> **Task goal**:
Reproduce exactly the entries from the "The image size is (653, 624)." line to the end. Skip all pictures.

+ + + +

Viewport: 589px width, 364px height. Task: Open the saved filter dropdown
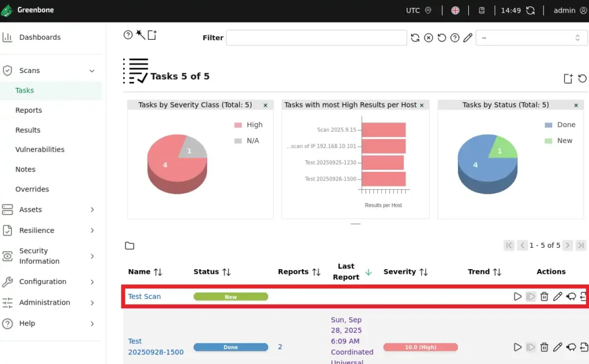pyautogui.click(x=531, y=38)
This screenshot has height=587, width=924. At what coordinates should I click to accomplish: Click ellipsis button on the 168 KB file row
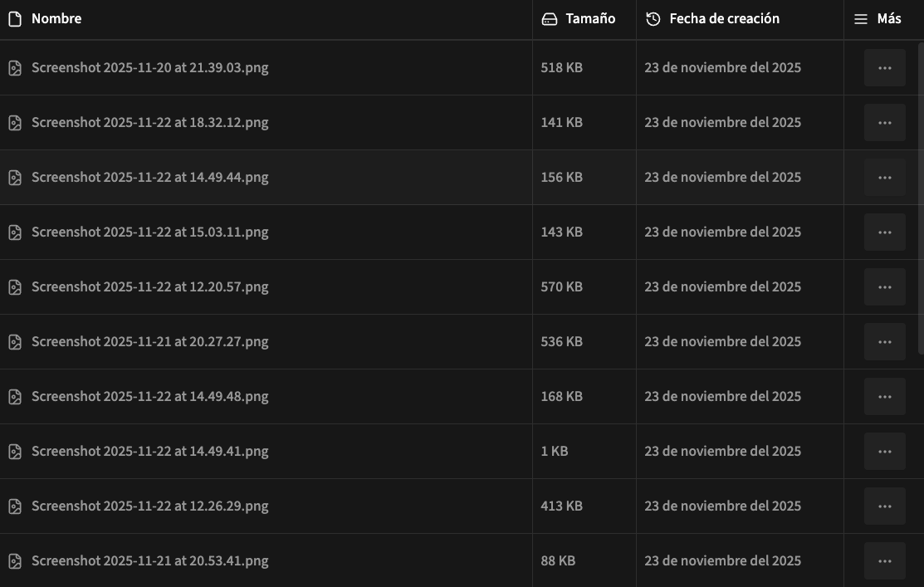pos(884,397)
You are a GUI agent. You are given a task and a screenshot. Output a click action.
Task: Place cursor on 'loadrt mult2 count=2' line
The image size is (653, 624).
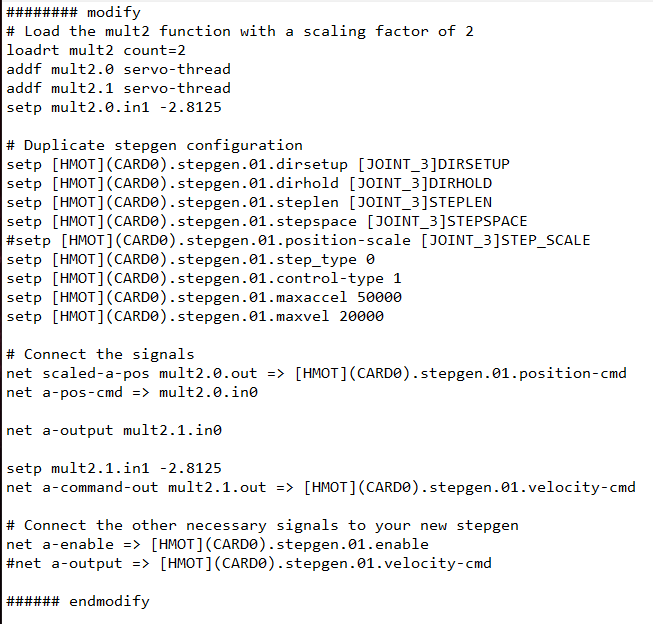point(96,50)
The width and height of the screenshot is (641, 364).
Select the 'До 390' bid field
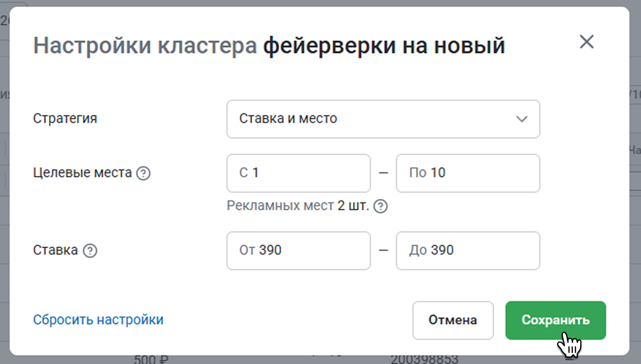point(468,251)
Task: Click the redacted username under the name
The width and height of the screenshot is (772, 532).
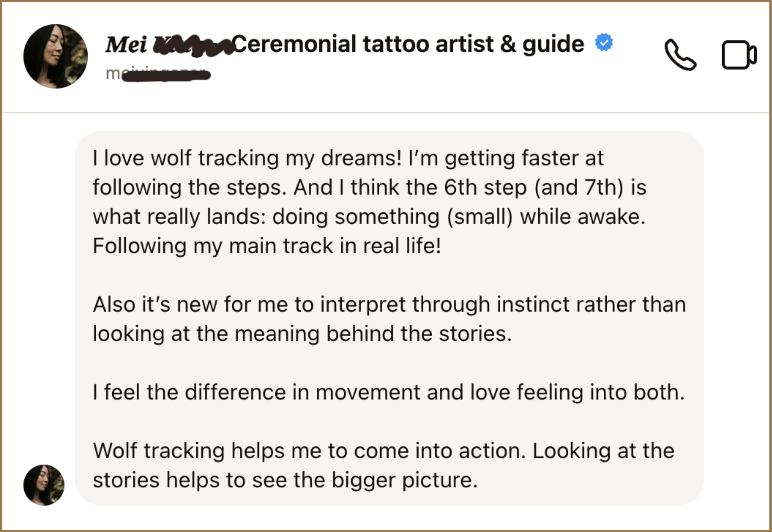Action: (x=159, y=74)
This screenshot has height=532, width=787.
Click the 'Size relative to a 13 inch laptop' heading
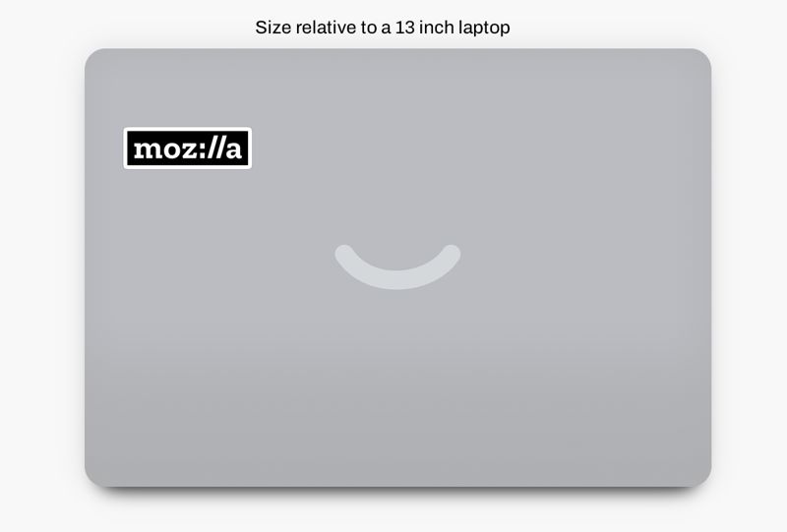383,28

+ + + +

> **Response to this exercise**:
The image size is (653, 624).
point(96,50)
The width and height of the screenshot is (641, 364).
Select the 'До 390' bid field
point(468,251)
Task: Click the redacted username under the name
The width and height of the screenshot is (772, 532).
Action: (x=159, y=74)
This screenshot has height=532, width=787.
Click the 'Size relative to a 13 inch laptop' heading
383,28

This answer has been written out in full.